On May 27, 1968, President Lyndon B. Johnson nominated Wendt for promotion to admiral as commander in chief, United States Naval Forces Europe. He was confirmed by the Senate on June 6, 1968, and assumed his duties on July 12, 1968. Headquartered in London, England, Wendt was responsible for all United States naval operations in Europe, the eastern Atlantic Ocean, the Mediterranean Sea, North Africa, and the Middle East. He was relieved on June 30, 1971, and placed on the retired list with the grade of admiral on July 1, 1971.

==Personal life==
In retirement Wendt served on the Board of Overseers of the Center for Naval Analyses from 1972 to 1983 and resided in Virginia Beach, Virginia, where he was a deacon and elder of First Presbyterian Church. He died in 1997.

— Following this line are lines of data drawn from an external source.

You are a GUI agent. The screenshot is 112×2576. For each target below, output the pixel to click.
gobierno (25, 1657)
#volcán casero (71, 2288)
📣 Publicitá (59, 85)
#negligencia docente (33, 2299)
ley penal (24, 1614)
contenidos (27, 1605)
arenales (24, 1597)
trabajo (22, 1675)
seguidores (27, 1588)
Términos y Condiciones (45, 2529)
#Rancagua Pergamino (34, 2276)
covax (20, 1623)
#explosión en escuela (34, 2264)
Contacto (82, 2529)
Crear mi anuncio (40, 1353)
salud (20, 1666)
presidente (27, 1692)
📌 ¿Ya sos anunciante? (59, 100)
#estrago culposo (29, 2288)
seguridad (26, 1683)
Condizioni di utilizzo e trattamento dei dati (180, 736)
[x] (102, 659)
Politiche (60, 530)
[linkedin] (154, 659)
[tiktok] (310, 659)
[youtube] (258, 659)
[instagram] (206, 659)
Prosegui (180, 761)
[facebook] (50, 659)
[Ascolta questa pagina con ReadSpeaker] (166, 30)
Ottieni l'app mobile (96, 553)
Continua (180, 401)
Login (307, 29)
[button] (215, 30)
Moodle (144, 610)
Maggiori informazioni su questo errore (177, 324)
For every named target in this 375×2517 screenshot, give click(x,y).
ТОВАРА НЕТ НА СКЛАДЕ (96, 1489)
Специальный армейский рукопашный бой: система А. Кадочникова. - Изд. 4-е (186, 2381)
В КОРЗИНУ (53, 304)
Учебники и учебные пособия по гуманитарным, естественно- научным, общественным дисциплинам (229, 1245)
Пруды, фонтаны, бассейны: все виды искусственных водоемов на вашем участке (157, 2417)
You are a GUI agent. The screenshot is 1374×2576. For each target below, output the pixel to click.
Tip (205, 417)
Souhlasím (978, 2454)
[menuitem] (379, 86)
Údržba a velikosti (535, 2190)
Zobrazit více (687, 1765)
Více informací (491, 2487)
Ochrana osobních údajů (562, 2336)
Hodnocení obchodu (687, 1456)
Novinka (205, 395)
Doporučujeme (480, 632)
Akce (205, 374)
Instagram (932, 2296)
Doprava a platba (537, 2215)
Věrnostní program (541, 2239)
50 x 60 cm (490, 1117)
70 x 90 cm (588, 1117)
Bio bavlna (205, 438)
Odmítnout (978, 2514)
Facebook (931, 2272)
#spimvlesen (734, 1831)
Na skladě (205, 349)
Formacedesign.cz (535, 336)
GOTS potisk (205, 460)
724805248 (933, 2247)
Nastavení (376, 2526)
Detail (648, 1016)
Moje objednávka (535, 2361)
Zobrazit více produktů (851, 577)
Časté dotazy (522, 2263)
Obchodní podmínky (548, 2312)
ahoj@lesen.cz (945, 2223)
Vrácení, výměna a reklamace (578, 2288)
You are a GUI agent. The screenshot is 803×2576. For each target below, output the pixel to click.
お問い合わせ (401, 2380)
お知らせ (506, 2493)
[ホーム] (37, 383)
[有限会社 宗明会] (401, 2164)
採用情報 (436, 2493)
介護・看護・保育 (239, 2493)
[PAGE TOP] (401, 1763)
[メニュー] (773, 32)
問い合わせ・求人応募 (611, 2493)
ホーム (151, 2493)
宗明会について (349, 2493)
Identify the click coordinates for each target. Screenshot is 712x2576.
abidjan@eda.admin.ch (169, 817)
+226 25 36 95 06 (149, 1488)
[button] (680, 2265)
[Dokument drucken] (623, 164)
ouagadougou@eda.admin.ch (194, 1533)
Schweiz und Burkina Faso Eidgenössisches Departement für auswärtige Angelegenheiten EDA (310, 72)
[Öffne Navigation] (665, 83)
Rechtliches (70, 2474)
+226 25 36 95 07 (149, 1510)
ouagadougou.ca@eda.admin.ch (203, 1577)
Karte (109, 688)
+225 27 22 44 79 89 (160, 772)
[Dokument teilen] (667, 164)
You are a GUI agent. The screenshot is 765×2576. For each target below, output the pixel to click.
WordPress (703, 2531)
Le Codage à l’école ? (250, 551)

Wendt married the former Folsom Ferris, of Los Angeles, California, on June 13, 1935; they had three children.

Wendt's decorations included three Navy Distinguished Service Medals, awarded upon completing tours as deputy commander in chief, United States Atlantic Command, as deputy chief of naval operations (plans and policy), and as commander in chief, United States Naval Forces Europe; the Bronze Star Medal with Combat V, awarded for commanding the destroyer Monaghan in action against enemy forces in the Pacific Area from January 1 to August 15, 1944; and the Legion of Merit, awarded for his service as director of the Strategic Plans Division.